Achieving Remission in Patients With Rheumatoid Arthritis Who Have Failed Previous Therapies
There is often a gap between how a physician assesses treatment success and the end points that are most important to the patient. Physicians tend to focus more on objective markers of disease, while patients often focus more on how the disease makes them feel.
Professor of Medicine
“Serious active listening and really showing patients that you are there for them goes a long way. This is a learned skill, and we have to effectively incorporate this into the path of care.”
We have highly effective therapies and molecular tools for the management of rheumatoid arthritis (RA), but we also must make sure that we are incorporating them in a humanistic way to make them work for our patients. Some of the most interesting work in this space is being done by John M. Davis III, MD, MS, and his colleagues at the Mayo Clinic, who have looked at a group of patients that we refer to as being “discordant.” Discordance is defined as a greater than 25% difference between what the physician identifies and what the patient identifies as how well or how poorly the patient is doing with respect to disease activity. What they have found is that patients seem to be similar in terms of controlling the inflammatory side of their disease, but there is discordance with respect to symptom assessment and how RA affects everyday life. In general, the clinical assessments that are used do not fully capture the patients’ experience. Physicians are interested in capturing objective measures such as joint counts and laboratory parameters, but patients are more interested in how they are feeling, their pain and fatigue levels, and the uncertainty that they face with this chronic disease. There can be a large gap between what patients and physicians consider to be important.

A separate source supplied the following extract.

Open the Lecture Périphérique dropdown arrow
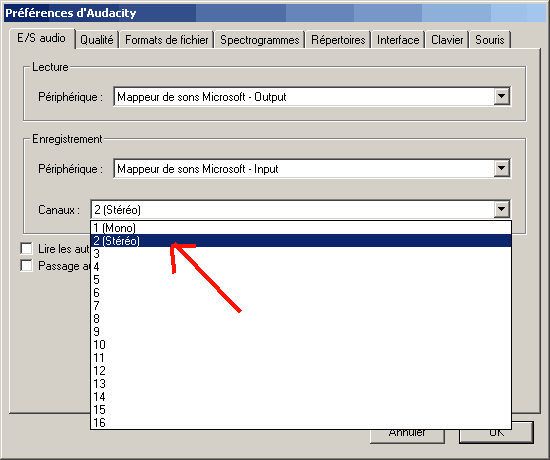click(502, 96)
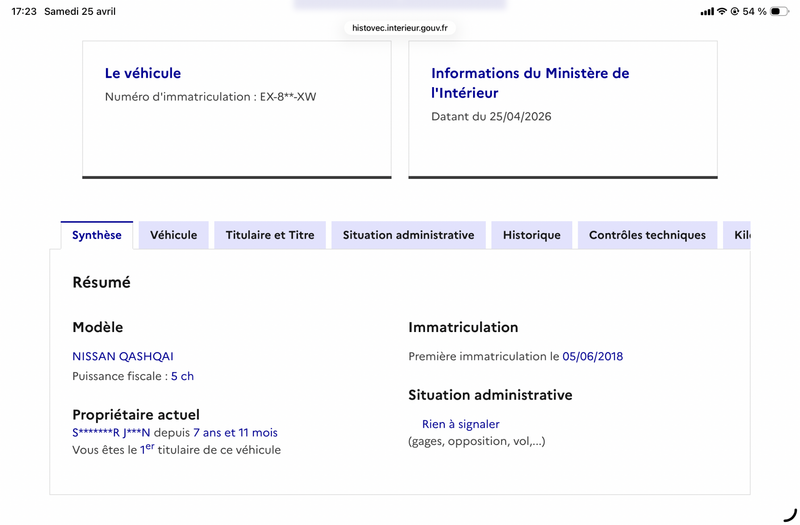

In a 2018 study assessing such discordance, these investigators reported the emergence of the following major themes: being misunderstood, limitations of provider assessments, discrepancy with provider findings, inadequate active listening by the health care providers, unmet psychosocial needs, and lack of patient empowerment. A particularly enlightening finding was that patients felt that they were not being heard in the rheumatology office setting and that the doctor was too busy with the electronic medical records. They did not feel welcome or encouraged to discuss issues. In general, I think that many patients perceive a skimpiness of empathy on the part of their rheumatology providers, and we need to do better with regard to listening to our patients. Patients are not looking for easy solutions. They often just want to be validated. They are worried about their disease, about how to pay their bills, and about whether they can keep their jobs. Serious active listening and really showing patients that you are there for them goes a long way. This is a learned skill, and we have to effectively incorporate this into the path of care. Patient-reported outcomes fit together nicely with this concept, and we rely on them in our practice.